Task to carry out:
Of the lines below, write out exactly those from the line with "Open the Applications folder icon" through the line with "Where should I click to: Click", both included, and skip the rest.

Data records:

#####

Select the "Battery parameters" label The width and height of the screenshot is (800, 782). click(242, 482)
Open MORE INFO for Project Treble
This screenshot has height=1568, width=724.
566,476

#####

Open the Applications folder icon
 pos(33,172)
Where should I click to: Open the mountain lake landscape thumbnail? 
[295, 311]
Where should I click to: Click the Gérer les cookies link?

#####

Solution to the exercise:
Open the Applications folder icon
 pos(33,172)
Where should I click to: Open the mountain lake landscape thumbnail? 
[295, 311]
Where should I click to: Click the Gérer les cookies link?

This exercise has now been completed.